There was a clear demand for Gen Z to see these dynamics in a more relatable and refined way, and every generation deserves to see its growing pains being made fun of and made into an arguably Oscar-winning edit that they can send to their roommate with the note “this is us”. Clear distinctions between the Jessica Salmon and the Hannah Horvaths of our screens can be easily identified, mimicking the differences of how life has become publicized for even the average struggling woman.
Today’s characters aren’t just fumbling in private; their mistakes are immediately broadcast, archived, and memed, even when set in the early 2010s era of MySpace status posts. New series like these are likely to lean into that reality, making self-awareness itself a joke, which we all love to identify with as we laugh.
Earlier shows often revolved around career arcs — becoming a writer, an artist, a professional. In these stories, work is treated as an impermanent force: just another gig until rent’s due again, with love (both romantic and platonic) and self-discovery making it’s way to the front of the plotlines. The drama isn’t whether you’ll achieve your dream job, but whether you’ll survive another month on a corporate paycheck and/or side hustle while juggling the life stuff.

Friendship has also rebranded in a reflective way! Abbi and Ilana were love at first sight-type of soulmates, Issa and Molly had a bond that could bend but never break. Today’s friendships are less mythic and more transactional, reflecting a reality where people cycle through roommates, co-workers, and cities. It’s not worse — just different. Intimacy looks more like shared Uber rides or trauma bonding over failed connections rather than lifelong promises.

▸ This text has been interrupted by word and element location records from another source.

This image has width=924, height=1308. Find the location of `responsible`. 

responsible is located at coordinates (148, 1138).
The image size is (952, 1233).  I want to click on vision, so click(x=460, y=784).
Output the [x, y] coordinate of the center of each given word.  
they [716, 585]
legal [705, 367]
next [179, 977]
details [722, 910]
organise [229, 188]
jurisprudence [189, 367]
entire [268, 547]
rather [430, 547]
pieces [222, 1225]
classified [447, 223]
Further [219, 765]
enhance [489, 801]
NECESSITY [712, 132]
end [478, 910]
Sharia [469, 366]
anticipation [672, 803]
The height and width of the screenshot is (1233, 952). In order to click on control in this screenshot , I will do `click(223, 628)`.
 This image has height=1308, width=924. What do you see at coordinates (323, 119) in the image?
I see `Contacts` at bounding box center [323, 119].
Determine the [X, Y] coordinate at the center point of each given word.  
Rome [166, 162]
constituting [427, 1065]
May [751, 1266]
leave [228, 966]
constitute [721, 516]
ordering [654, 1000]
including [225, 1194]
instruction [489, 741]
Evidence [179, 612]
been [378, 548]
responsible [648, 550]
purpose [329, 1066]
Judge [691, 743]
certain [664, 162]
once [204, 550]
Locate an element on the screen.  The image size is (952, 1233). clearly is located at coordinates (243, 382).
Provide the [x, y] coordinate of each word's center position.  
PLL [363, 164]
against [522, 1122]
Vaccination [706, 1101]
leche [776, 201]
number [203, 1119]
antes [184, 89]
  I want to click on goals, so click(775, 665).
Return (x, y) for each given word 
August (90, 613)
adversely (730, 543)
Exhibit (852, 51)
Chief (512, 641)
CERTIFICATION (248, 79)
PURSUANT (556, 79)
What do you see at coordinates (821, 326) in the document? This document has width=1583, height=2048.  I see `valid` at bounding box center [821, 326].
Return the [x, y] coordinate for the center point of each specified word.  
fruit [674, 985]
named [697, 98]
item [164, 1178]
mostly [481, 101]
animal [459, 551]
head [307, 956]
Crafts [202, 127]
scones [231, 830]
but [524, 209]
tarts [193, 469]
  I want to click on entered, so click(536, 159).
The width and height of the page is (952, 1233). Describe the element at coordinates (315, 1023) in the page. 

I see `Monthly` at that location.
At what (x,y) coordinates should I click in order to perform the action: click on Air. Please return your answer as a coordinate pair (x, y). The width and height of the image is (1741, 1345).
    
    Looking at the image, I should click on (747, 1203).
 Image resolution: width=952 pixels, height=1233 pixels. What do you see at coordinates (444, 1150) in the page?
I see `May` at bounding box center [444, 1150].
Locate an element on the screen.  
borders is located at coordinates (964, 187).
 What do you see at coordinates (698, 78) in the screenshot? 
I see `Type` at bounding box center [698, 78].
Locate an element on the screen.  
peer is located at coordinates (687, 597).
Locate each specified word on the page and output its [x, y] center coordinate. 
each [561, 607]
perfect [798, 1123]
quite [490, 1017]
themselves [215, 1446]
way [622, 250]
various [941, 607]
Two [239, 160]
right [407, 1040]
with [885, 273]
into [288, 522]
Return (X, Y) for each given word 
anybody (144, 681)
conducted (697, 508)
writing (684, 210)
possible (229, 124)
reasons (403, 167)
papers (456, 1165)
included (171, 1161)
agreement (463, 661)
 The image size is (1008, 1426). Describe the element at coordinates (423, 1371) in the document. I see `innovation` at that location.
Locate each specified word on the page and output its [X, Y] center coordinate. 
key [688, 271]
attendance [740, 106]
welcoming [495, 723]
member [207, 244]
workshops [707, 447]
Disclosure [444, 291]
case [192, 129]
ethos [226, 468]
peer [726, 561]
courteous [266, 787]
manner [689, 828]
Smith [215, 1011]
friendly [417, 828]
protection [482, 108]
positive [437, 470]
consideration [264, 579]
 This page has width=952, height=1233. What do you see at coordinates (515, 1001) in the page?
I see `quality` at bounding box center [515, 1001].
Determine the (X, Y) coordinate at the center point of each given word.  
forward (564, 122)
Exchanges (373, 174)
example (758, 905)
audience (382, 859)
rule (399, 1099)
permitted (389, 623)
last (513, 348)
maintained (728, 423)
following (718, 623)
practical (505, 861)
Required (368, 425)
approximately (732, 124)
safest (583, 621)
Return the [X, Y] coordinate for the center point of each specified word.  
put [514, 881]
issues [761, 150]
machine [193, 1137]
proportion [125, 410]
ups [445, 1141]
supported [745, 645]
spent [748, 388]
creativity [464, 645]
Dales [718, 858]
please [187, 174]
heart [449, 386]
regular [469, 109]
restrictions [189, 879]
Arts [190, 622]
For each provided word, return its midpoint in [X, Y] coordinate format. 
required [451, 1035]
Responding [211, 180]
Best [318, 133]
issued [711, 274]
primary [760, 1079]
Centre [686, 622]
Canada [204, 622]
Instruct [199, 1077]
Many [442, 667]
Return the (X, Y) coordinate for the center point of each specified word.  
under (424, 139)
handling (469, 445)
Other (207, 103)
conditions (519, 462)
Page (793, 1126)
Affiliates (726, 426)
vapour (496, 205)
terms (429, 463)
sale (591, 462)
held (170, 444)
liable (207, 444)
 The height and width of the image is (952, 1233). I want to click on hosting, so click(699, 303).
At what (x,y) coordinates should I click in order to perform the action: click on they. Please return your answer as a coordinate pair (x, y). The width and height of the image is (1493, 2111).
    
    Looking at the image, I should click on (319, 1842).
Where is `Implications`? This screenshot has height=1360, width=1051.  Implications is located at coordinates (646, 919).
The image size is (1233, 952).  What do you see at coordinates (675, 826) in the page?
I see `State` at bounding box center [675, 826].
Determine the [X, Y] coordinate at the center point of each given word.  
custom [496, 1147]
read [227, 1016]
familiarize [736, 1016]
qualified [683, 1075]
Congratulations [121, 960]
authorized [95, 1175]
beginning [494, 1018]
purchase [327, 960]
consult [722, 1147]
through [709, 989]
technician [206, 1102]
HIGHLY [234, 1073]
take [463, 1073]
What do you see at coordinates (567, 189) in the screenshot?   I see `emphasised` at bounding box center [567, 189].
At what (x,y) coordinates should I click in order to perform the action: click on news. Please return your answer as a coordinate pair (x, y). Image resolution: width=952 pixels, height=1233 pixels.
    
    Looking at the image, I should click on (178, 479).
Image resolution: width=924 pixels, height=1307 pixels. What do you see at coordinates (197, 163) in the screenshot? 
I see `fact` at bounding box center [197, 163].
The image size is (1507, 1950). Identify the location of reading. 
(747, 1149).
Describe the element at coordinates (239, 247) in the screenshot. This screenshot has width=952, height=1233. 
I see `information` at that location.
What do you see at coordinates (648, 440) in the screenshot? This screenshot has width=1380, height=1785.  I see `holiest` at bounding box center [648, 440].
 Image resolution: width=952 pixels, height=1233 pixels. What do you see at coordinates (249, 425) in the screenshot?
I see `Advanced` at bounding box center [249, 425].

So why do we keep coming back to these shows? Because they remind us that being lost is universal, generational, and deeply laughable? Is it our God-given destiny to produce an era-defining lineup of productions that can redefine the retellings of these awkward stages of life for each generation? If the first wave of coming-of-age comedies captured the chaos of becoming an adult, this new wave captures the chaos of realizing you’ll never stop becoming one. And maybe that’s the most grueling, giggle-inspiring portrait of growing up television has ever given us.